→ Problem
From the records below, copy out each line that has the word "Zoom".

┌─ The input

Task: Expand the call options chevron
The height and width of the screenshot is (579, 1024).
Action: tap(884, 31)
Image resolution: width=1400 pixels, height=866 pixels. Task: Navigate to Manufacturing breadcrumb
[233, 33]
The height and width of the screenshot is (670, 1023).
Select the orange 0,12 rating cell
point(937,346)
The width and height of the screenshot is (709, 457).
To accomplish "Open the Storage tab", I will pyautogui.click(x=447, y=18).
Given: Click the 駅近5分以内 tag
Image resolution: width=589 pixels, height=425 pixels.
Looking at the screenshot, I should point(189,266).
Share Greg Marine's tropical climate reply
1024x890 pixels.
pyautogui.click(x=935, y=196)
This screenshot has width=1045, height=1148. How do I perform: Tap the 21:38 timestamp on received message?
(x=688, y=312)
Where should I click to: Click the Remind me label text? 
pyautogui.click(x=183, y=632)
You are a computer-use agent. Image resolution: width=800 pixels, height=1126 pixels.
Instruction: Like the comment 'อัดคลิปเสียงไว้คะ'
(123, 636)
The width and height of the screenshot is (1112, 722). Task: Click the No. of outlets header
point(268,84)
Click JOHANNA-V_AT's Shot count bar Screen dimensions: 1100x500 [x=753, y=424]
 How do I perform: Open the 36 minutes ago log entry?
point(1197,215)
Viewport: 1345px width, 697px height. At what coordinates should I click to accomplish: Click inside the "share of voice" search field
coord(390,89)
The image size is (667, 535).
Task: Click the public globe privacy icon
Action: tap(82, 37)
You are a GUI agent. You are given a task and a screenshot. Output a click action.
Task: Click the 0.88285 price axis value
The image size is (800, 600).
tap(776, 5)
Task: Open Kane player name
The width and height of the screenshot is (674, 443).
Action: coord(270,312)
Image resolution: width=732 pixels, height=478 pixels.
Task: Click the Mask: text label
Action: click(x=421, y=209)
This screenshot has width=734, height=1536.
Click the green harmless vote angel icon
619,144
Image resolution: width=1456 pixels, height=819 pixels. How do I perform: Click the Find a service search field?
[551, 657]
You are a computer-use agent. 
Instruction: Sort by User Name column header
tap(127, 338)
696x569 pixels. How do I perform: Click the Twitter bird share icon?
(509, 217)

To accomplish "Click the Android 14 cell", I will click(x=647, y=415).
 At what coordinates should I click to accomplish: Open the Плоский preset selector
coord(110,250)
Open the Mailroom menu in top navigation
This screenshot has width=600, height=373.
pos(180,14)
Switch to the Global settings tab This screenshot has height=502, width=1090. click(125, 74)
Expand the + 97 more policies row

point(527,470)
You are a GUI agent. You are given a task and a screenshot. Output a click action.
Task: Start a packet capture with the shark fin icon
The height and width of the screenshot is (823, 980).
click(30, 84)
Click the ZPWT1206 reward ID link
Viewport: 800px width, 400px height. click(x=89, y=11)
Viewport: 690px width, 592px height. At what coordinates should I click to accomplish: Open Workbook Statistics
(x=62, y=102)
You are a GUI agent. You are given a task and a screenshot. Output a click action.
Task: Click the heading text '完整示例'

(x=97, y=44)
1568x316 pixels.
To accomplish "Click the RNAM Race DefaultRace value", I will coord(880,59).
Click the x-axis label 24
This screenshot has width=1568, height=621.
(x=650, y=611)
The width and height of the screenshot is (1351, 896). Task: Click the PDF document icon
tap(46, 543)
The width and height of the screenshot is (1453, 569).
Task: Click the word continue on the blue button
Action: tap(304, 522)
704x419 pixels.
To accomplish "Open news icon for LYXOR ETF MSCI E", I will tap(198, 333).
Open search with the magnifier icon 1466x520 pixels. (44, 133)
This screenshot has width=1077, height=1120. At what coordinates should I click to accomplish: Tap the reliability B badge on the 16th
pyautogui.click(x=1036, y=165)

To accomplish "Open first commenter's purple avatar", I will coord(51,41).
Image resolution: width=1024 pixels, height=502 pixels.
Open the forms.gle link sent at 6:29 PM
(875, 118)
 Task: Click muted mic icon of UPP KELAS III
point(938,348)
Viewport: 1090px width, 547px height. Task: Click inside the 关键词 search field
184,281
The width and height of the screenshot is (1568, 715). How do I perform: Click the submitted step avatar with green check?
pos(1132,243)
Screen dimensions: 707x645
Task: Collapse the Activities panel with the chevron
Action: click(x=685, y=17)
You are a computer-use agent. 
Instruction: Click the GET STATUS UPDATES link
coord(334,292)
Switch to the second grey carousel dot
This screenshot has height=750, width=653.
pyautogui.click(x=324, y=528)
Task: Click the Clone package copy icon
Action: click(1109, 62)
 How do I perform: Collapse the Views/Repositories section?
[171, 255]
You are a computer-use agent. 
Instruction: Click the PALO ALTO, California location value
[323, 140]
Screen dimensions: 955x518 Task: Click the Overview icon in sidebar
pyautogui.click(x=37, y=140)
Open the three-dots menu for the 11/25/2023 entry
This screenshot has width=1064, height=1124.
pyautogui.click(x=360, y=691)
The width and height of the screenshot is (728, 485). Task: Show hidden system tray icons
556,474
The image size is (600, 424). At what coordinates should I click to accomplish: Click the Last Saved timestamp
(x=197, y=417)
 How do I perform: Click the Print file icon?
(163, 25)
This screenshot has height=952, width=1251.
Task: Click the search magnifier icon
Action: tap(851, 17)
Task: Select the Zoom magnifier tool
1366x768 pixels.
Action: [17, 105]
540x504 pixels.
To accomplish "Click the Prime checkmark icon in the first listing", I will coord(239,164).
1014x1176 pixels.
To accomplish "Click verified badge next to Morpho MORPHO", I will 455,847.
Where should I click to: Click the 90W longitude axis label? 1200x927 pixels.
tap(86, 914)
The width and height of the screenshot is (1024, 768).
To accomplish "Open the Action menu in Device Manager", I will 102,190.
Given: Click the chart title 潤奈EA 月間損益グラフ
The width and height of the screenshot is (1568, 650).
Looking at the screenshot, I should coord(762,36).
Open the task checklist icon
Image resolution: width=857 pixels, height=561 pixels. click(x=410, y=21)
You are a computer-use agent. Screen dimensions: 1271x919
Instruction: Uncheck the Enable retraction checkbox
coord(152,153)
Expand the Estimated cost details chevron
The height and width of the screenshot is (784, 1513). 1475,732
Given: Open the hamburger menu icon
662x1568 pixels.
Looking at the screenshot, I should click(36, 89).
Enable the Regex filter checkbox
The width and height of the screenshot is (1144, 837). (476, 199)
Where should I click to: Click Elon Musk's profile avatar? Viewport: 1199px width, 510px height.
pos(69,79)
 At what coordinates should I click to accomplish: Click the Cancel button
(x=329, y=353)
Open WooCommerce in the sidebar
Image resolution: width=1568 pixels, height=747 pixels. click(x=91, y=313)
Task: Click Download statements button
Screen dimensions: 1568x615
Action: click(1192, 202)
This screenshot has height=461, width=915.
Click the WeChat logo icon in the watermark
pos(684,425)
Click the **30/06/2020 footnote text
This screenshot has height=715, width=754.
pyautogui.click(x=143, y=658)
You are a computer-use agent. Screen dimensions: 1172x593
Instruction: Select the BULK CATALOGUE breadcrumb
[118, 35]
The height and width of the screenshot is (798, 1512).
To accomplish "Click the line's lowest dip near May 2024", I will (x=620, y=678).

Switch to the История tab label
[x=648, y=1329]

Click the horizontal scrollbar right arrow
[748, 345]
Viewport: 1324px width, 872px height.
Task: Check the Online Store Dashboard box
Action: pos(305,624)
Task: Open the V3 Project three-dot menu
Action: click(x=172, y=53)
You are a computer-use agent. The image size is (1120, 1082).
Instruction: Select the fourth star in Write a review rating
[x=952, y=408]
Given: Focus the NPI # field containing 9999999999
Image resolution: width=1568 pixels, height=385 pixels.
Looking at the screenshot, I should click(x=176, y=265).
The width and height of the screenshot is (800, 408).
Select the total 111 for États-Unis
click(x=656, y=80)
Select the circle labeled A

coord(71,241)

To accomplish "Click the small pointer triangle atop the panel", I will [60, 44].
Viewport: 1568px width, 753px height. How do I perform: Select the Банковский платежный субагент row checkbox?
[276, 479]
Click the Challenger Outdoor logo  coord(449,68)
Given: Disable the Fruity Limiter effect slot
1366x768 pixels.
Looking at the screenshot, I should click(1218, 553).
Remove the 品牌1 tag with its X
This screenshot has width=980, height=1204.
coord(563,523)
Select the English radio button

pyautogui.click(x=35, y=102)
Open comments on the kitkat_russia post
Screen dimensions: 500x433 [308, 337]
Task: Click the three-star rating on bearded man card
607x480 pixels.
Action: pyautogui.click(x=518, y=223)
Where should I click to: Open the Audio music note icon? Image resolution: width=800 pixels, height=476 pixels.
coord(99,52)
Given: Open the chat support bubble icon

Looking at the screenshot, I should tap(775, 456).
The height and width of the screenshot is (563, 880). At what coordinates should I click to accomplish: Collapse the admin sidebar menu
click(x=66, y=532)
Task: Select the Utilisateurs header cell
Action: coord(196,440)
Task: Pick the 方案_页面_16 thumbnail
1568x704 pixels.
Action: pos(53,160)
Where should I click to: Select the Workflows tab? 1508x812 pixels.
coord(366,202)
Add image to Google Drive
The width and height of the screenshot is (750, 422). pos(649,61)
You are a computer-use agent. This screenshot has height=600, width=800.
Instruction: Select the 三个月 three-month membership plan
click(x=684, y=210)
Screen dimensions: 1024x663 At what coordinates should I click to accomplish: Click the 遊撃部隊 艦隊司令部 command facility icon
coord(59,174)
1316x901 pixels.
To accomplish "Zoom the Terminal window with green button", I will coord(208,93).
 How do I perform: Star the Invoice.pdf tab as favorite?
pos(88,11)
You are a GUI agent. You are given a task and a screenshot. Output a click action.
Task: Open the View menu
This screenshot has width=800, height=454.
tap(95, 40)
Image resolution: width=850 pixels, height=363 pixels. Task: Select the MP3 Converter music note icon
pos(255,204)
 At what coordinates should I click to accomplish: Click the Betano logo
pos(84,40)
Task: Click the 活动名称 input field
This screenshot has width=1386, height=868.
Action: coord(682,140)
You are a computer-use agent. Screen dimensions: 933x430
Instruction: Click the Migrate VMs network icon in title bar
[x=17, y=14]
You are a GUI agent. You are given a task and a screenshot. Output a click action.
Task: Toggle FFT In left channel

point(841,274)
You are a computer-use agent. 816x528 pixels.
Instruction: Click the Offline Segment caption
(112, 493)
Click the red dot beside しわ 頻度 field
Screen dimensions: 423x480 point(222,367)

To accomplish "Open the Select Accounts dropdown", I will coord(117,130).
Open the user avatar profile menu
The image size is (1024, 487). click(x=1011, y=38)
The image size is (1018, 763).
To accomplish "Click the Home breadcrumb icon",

└─

→ Solution
Task: Select the Zoom magnifier tool
To accomplish "Zoom the Terminal window with green button", I will coord(208,93).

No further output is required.